(Collected data entries)
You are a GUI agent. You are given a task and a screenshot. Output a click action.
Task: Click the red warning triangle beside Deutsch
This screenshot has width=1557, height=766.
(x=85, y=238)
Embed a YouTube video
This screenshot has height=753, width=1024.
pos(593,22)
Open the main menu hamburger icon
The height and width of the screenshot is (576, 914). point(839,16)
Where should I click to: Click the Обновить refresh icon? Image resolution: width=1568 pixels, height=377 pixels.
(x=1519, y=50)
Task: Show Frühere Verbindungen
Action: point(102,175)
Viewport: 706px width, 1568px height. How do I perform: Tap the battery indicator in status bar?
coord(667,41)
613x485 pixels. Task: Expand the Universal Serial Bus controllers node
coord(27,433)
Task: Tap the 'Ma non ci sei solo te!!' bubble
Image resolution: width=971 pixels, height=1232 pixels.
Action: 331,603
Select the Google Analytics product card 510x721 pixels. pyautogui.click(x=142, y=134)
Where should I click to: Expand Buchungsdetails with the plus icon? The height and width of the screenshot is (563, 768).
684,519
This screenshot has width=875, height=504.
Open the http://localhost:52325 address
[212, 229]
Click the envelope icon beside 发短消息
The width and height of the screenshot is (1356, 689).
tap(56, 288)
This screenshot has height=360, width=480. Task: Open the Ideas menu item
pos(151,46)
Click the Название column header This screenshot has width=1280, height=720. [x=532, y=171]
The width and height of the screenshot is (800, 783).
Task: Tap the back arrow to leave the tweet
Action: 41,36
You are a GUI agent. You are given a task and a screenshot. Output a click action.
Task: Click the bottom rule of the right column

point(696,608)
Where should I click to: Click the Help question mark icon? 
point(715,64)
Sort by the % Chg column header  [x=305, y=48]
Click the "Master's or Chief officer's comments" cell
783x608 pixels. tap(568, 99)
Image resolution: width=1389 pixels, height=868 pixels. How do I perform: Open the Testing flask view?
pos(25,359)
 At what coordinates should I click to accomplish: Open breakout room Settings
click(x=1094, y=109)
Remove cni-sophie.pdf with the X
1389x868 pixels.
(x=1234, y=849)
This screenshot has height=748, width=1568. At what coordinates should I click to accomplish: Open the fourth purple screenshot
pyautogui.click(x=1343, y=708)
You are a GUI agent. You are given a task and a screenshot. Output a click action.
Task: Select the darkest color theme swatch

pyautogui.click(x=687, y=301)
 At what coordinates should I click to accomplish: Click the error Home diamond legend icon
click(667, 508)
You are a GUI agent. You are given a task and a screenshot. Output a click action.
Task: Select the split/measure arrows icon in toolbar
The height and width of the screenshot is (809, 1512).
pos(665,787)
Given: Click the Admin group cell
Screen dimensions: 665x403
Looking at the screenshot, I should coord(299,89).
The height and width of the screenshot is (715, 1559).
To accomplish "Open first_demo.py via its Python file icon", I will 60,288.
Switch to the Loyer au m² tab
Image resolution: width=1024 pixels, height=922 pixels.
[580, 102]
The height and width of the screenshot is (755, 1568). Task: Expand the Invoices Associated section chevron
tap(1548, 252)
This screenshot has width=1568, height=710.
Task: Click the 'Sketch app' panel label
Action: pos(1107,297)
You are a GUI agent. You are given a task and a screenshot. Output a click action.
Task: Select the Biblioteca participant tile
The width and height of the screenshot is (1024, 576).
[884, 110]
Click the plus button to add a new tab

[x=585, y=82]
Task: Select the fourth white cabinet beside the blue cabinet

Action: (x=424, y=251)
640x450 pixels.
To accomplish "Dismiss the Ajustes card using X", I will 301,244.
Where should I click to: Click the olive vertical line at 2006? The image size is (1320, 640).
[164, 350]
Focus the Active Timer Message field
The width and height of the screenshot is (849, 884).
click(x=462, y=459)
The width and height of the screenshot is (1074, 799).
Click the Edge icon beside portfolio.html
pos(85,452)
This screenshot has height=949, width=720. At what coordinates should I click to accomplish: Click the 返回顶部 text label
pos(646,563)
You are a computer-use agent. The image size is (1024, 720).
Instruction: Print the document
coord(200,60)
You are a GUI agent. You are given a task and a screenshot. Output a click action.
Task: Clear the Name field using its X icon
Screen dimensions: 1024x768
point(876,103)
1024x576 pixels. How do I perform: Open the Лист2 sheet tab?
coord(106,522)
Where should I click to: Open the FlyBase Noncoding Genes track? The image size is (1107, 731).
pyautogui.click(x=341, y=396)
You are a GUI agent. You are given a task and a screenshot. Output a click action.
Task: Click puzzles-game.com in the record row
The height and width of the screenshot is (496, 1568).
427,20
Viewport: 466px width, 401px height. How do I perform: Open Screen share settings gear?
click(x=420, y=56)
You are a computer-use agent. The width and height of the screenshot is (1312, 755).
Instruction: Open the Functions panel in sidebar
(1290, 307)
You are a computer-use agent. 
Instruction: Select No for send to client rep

* _Exercise_: Gather up every line in the data above that contains the word "using", copying each one.

* _Answer for the task_:
To accomplish "Dismiss the Ajustes card using X", I will 301,244.
Task: Clear the Name field using its X icon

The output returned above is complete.